As a broker, I work to find the silver lining and orchestrate a fruitful deal for the landlord that also gives the tenant a fair shot at success. In fact, choosing the right broker is an important step that, combined with an intelligent concept development, proper time and due diligence, can help make a concept prosper.
Luke’s Lobster is a strong example of a successful concept deployment in Manhattan. As initial beginners, Luke’s relied on mediums such as Craigslist to uncover opportunities and find personnel. As time went on and the concept gained popularity, the principals opened doors to an experienced broker and began to plot a formulated expansion plan. They have done a terrific job of branding and exposing the concept throughout the city and to new markets including Washington, D.C.

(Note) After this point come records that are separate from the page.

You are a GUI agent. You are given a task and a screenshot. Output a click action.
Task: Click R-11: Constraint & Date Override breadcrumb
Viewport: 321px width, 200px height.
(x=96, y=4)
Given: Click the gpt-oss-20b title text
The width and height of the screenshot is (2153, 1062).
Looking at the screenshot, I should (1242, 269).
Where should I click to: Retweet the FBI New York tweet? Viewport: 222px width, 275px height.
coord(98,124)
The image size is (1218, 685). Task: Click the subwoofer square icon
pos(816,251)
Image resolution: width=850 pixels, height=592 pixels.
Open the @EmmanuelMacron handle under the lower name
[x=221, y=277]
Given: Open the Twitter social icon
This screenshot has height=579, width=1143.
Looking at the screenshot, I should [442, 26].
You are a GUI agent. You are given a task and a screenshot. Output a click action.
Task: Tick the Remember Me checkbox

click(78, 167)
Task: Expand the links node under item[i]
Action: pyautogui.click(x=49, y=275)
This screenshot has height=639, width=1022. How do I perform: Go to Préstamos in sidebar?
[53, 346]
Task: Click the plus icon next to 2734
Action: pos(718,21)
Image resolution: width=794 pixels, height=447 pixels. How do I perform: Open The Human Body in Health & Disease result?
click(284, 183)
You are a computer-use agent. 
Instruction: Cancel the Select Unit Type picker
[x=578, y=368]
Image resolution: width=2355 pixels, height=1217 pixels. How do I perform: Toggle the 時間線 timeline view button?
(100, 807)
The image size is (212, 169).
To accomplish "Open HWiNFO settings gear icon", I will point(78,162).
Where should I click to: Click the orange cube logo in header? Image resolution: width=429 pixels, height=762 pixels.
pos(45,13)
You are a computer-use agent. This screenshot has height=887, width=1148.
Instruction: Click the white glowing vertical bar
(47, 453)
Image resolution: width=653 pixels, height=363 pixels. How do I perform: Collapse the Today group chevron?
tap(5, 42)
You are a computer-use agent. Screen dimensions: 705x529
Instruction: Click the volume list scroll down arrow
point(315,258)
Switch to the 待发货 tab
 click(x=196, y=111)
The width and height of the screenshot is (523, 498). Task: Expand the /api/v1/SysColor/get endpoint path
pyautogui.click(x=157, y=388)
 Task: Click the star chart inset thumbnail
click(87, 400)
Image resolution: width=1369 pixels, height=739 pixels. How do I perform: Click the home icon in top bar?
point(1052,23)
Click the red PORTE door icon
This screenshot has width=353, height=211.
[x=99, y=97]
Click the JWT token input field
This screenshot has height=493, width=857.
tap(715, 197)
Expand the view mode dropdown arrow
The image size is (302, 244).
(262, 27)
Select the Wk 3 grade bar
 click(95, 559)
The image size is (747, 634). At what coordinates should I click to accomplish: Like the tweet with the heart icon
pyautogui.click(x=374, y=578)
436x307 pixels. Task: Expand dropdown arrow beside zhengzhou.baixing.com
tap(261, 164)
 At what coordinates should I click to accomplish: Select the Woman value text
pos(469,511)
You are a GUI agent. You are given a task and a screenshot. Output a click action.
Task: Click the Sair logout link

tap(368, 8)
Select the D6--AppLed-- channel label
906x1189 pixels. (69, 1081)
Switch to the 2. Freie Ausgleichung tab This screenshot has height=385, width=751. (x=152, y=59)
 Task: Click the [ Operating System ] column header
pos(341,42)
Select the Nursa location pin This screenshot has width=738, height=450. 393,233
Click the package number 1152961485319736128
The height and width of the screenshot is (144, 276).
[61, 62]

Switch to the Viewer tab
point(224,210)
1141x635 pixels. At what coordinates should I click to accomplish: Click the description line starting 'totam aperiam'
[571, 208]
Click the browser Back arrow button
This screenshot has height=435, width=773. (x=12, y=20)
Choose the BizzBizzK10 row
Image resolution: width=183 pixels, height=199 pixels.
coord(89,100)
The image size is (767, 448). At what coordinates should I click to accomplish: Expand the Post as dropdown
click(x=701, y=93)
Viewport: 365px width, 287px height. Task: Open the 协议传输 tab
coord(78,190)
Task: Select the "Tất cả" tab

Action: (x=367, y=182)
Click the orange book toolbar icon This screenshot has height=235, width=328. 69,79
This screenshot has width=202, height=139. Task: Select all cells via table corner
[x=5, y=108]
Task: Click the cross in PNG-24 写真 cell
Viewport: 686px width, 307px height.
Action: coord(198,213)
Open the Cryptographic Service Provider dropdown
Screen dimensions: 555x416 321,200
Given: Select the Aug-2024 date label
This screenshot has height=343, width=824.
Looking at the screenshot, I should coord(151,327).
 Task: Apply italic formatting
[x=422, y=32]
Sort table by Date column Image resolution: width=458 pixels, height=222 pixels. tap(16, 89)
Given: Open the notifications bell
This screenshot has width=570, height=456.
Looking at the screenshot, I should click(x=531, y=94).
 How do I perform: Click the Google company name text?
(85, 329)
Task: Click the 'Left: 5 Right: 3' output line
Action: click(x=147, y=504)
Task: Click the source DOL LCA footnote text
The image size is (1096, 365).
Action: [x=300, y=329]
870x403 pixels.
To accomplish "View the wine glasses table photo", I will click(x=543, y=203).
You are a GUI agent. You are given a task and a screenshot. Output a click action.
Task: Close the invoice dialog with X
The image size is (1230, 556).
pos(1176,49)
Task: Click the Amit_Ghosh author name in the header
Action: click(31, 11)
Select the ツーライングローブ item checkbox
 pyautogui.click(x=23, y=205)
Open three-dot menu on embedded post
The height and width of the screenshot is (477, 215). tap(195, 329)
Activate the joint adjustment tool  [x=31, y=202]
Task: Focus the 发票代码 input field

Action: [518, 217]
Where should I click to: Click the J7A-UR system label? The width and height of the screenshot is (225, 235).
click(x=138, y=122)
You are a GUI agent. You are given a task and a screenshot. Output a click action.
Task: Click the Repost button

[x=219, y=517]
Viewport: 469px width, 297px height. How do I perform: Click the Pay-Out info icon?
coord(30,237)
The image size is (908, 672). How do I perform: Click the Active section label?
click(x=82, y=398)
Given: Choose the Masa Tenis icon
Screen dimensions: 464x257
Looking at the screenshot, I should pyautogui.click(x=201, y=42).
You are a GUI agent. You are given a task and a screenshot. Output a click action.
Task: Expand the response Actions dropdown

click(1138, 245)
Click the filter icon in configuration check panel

In this city, retail and restaurant spaces are often delivered as-is, at a slightly different size than ideal, and they usually require some degree of construction. First-time or beginning users must learn that in a Manhattan market, you must be open-minded and willing to make adjustments for each scenario. As brokers, we try to keep these users out of their own way and hold their hands, if needed, to cross the finish line. Eventually, the more experience an operator gains and the more locations they open, that user will become more proficient in completing deals, visualizing the potential of new sites and understanding the market in general. But the market also has to be willing to work with the brokers and tenants trying to navigate the bumpy road to success. The current cycle is detrimental to the success of entrepreneurial concepts and makes it very difficult for today’s QSRs to get off the ground.
I easily field about 10 to 15 calls a day from new QSRs, all of whom are begging for a bone and a foot in the door. At the end of the day, it falls on the broker, and relationships mean everything. Although these users are not initially the most appealing, we must not neglect them.
The next Chipotle or Momofuku could be right around the corner.